Dubai’s residential rents are set to ease or even decline this year after surging to record levels in 2022 on the back of robust demand and limited supply, according to new research.
Prices of apartments and villas, which rose by 9% and 12.8%, respectively, are also expected to moderate, with certain locations likely to post some declines on increased supply, real estate consultancy CBRE said in its report released on Thursday.
Rental costs across Dubai’s residential communities surged by 26.9% in 2021, the highest level on record.

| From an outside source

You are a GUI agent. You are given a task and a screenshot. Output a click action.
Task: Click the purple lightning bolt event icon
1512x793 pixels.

The growth was led by the apartment segment, where rents jumped by 27.1%, while villa rents rose by 24.9%.
“In the year ahead, we expect that both the average rates of price and rental growth will remain positive, however, we expect the rates to moderate and in certain more nascent communities with strong supply pipelines, to decline,” the report said.

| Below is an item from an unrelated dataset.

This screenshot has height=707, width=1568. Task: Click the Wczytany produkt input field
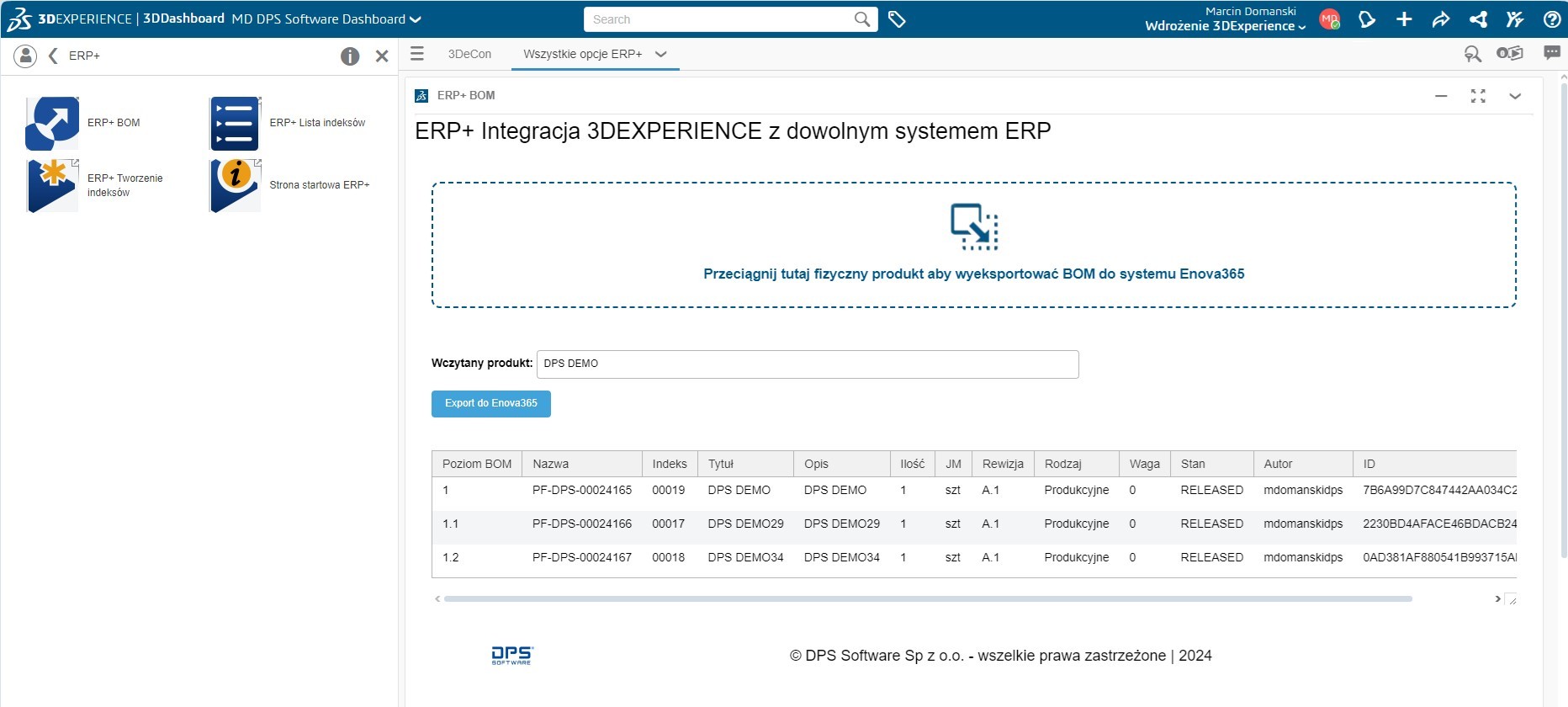(x=807, y=364)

As of December 2022, apartments in Dubai were selling for AED 1,168 ($318) per square foot, while villa prices stood at AED 1,385 per square foot.
The market also saw higher occupancy rates last year, with the Dubai Land Department registering 540,758 Ejari contracts, up by 10.8% compared to 2021. However, due to rising rents, many tenants opted to extend their existing contracts rather than explore new housing options.
According to CBRE’s analysis, the number of new Ejari contracts dropped by 7%, while renewals increased by 33.8%. The trend is likely to continue this year.
“Given rising rental rates, we are seeing that tenants are more likely to renew in situ,” CBRE said.
Around 29,397 apartments and villas were handed over in Dubai last year. Jumeirah Village Circle, Damac Hills 2 and Dubai Hills estate accounted for a significant portion of the new supply, around 26.2%.
The supply is expected to increase, with an additional 70,957 residential units that are currently under construction scheduled for handover in 2023. More than a third (32.4%) of the upcoming supply is being developed in Meydan One, Business Bay and Downtown Dubai.